Explanation: **Explanation:** **Magnan’s symptom** (also known as the "cocaine bug") is a classic tactile hallucination associated with chronic **cocaine use**. It is characterized by **formication**, which is the false sensation of insects crawling on or under the skin. 1. **Why Formication is Correct:** In the context of cocaine intoxication or withdrawal, the drug’s effect on dopamine and peripheral nerve endings can trigger sensory disturbances. Patients experiencing Magnan’s symptom may scratch or pick at their skin to "remove" these non-existent insects, leading to excoriations known as "cocaine sores." 2. **Why Other Options are Incorrect:** * **Illusion:** This is a misinterpretation of a real external stimulus (e.g., mistaking a rope for a snake).
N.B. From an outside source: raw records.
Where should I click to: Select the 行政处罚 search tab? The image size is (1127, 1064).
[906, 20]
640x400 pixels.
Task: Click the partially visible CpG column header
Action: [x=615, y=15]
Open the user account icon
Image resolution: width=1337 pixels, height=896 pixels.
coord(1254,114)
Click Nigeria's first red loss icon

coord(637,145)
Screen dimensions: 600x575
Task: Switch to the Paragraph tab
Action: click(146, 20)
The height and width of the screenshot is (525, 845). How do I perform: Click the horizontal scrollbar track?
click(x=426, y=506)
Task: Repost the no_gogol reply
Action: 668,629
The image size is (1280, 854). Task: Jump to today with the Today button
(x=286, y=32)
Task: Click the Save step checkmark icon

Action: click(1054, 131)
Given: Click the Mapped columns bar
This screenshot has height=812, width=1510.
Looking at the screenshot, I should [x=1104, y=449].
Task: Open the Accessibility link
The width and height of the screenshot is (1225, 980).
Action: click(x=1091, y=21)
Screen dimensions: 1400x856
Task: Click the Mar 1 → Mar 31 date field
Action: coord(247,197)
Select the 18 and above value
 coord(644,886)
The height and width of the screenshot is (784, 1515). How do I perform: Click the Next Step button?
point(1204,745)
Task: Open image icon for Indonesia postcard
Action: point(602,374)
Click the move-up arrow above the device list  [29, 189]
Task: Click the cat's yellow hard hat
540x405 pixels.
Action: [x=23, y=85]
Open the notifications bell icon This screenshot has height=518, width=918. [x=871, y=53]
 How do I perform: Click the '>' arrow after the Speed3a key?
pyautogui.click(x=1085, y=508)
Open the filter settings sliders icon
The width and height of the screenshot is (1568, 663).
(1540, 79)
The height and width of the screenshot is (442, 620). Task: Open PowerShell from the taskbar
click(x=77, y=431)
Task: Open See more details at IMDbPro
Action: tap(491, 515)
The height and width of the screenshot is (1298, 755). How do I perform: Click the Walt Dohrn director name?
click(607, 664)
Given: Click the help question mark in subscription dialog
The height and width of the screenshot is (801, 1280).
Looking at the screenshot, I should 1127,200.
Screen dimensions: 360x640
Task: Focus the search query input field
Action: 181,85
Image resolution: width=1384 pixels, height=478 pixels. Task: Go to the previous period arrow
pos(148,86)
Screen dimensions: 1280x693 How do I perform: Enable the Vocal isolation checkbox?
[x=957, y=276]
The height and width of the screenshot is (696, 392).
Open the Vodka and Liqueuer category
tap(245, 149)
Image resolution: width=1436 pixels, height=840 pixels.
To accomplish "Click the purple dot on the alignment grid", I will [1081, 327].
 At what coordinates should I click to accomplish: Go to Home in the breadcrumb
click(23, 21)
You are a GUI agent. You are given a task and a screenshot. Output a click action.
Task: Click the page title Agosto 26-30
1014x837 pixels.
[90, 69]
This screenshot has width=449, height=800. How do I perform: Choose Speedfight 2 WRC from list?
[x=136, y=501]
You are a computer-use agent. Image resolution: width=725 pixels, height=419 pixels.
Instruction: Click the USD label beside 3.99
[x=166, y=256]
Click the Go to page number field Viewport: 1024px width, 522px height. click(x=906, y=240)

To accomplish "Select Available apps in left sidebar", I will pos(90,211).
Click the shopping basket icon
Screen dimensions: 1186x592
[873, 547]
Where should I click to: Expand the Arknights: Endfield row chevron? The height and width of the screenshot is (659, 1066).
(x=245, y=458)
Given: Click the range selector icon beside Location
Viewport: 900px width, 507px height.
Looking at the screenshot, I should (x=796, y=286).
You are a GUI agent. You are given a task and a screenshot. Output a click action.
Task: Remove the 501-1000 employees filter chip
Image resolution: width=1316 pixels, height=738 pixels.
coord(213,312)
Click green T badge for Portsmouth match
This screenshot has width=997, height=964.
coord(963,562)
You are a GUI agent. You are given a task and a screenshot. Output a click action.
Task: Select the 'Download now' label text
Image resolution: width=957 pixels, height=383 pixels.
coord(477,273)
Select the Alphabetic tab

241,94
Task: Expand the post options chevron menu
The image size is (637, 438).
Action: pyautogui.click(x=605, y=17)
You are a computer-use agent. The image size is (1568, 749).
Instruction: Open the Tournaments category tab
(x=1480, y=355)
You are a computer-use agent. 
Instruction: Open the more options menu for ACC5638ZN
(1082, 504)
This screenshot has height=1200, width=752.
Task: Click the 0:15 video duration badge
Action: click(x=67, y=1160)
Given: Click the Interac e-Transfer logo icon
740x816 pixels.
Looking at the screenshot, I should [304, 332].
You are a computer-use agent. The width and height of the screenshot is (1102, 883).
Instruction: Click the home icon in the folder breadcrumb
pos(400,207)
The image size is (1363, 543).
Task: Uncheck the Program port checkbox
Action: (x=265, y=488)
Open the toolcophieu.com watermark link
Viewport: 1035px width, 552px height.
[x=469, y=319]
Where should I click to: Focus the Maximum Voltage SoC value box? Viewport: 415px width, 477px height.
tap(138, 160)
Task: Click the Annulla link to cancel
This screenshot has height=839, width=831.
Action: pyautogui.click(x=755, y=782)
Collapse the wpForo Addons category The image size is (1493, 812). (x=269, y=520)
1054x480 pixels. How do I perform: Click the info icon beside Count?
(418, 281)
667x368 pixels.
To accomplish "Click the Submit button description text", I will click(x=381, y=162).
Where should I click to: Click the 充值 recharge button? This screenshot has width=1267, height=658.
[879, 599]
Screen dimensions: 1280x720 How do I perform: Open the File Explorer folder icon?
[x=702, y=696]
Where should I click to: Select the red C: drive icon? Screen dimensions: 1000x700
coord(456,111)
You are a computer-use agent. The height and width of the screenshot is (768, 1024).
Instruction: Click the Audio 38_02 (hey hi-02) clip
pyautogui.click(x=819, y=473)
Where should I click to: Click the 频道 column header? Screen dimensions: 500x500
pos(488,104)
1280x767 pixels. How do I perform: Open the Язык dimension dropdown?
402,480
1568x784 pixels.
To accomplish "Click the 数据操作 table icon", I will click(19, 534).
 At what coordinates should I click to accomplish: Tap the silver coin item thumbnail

Magnan’s symptom occurs without any external stimulus, making it a hallucination, not an illusion. * **Delusion:** While a patient might develop a *delusional parasitosis* (the fixed false belief that they are infested), the primary sensory experience itself is a tactile hallucination (formication). * **Depersonalization:** This is a dissociative symptom where one feels detached from their own body or mental processes. It is not a sensory-tactile phenomenon. **High-Yield Clinical Pearls for NEET-PG:** * **Cocaine:** Also associated with **septal perforation** (due to vasoconstriction) and **sympathomimetic toxidrome** (mydriasis, tachycardia, hypertension). * **Formication in other conditions:** It can also be seen in **Alcohol Withdrawal** (Delirium Tremens) and **Ekbom Syndrome** (Delusional Parasitosis). * **Magnan’s Sign vs. Symptom:** While often used interchangeably, it specifically refers to the tactile hallucination of "crawling" sensations unique to chronic cocainism.